Data for this task Start Marker

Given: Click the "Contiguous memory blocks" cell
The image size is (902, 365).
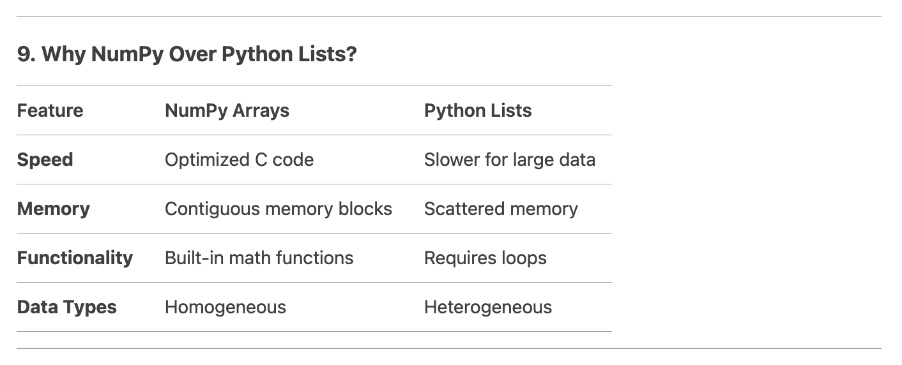Looking at the screenshot, I should tap(278, 209).
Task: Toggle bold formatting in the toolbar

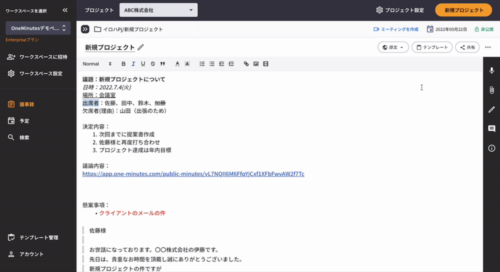Action: [124, 64]
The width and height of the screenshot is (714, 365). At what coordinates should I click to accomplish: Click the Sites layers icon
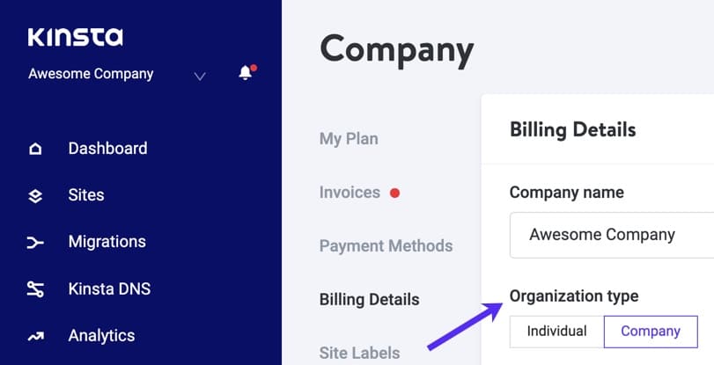pyautogui.click(x=35, y=196)
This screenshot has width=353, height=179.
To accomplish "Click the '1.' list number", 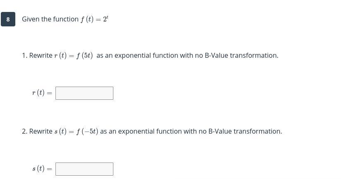I will coord(24,56).
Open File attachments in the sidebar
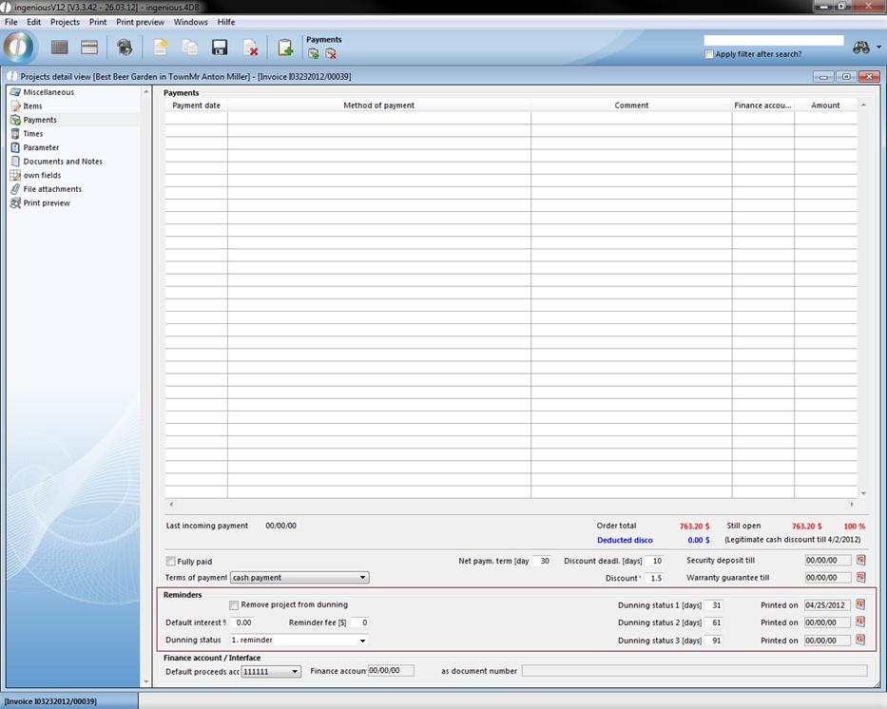The width and height of the screenshot is (887, 709). pyautogui.click(x=52, y=189)
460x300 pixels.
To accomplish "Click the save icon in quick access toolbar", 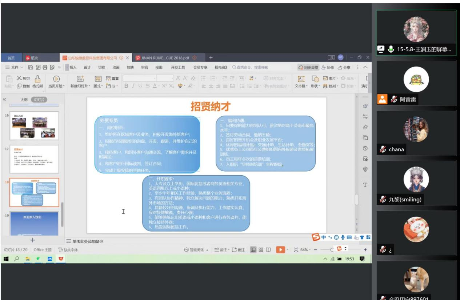I will pos(31,67).
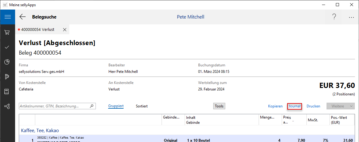Open the hamburger menu in sidebar
Screen dimensions: 359x142
click(x=7, y=17)
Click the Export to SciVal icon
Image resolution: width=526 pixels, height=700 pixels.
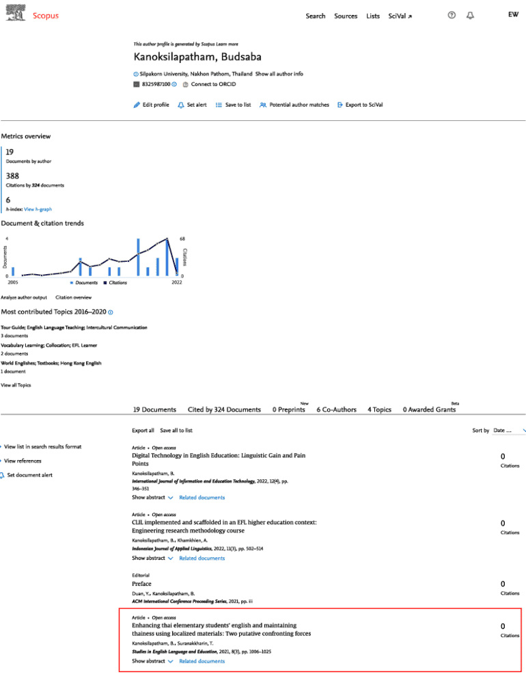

Data for this task End Marker

Problem:
Tell how many lines above include "pixels", and add no other text.

Written response:
2